▸ **Exercise data**
○ ○ ○

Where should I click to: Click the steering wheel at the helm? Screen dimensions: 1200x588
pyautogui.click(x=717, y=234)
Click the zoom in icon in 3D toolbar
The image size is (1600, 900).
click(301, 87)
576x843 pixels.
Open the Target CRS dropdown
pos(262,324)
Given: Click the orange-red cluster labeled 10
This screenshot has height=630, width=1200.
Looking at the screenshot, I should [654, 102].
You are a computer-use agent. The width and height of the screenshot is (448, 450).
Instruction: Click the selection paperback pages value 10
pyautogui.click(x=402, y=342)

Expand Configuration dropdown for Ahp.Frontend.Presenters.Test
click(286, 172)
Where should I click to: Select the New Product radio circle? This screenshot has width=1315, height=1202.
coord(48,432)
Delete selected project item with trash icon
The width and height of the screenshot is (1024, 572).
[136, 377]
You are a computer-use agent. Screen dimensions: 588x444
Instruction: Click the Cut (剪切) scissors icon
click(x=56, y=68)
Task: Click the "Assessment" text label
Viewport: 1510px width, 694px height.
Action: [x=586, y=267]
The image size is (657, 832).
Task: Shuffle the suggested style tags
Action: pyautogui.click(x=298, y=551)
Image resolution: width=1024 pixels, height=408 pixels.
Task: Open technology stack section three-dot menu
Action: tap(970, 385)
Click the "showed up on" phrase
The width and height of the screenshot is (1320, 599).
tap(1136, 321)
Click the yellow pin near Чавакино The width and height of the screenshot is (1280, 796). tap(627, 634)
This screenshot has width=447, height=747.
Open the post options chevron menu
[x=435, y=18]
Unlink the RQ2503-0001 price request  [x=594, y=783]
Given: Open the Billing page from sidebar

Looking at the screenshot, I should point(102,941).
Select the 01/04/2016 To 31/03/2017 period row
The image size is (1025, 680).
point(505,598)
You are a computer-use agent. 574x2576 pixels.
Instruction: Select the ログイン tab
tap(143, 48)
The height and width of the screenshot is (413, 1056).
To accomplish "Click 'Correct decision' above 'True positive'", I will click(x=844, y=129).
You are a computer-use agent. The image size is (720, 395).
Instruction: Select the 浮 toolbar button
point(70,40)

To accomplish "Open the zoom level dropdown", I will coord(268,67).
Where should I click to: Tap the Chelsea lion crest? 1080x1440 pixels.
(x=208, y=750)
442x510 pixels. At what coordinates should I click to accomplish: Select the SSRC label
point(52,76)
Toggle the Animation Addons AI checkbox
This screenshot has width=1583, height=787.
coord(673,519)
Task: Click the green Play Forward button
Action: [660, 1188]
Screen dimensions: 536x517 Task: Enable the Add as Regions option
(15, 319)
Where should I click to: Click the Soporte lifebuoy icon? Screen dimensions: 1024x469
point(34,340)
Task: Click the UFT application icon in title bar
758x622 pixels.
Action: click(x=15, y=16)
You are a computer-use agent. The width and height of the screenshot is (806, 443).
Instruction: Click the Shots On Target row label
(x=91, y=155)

○ ○ ○

Once you reach the line with "is (448, 450)." in the data above, copy it and every line after it exactly, up to and including the line with "The height and".

You are a computer-use agent. The width and height of the screenshot is (448, 450).
Instruction: Click the selection paperback pages value 10
pyautogui.click(x=402, y=342)

Expand Configuration dropdown for Ahp.Frontend.Presenters.Test
click(286, 172)
Where should I click to: Select the New Product radio circle? This screenshot has width=1315, height=1202.
coord(48,432)
Delete selected project item with trash icon
The width and height of the screenshot is (1024, 572).
[136, 377]
You are a computer-use agent. Screen dimensions: 588x444
Instruction: Click the Cut (剪切) scissors icon
click(x=56, y=68)
Task: Click the "Assessment" text label
Viewport: 1510px width, 694px height.
Action: [x=586, y=267]
The image size is (657, 832).
Task: Shuffle the suggested style tags
Action: pyautogui.click(x=298, y=551)
Image resolution: width=1024 pixels, height=408 pixels.
Task: Open technology stack section three-dot menu
Action: tap(970, 385)
Click the "showed up on" phrase
The width and height of the screenshot is (1320, 599).
tap(1136, 321)
Click the yellow pin near Чавакино The width and height of the screenshot is (1280, 796). tap(627, 634)
This screenshot has width=447, height=747.
Open the post options chevron menu
[x=435, y=18]
Unlink the RQ2503-0001 price request  [x=594, y=783]
Given: Open the Billing page from sidebar

Looking at the screenshot, I should point(102,941).
Select the 01/04/2016 To 31/03/2017 period row
The image size is (1025, 680).
point(505,598)
You are a computer-use agent. 574x2576 pixels.
Instruction: Select the ログイン tab
tap(143, 48)
The height and width of the screenshot is (413, 1056).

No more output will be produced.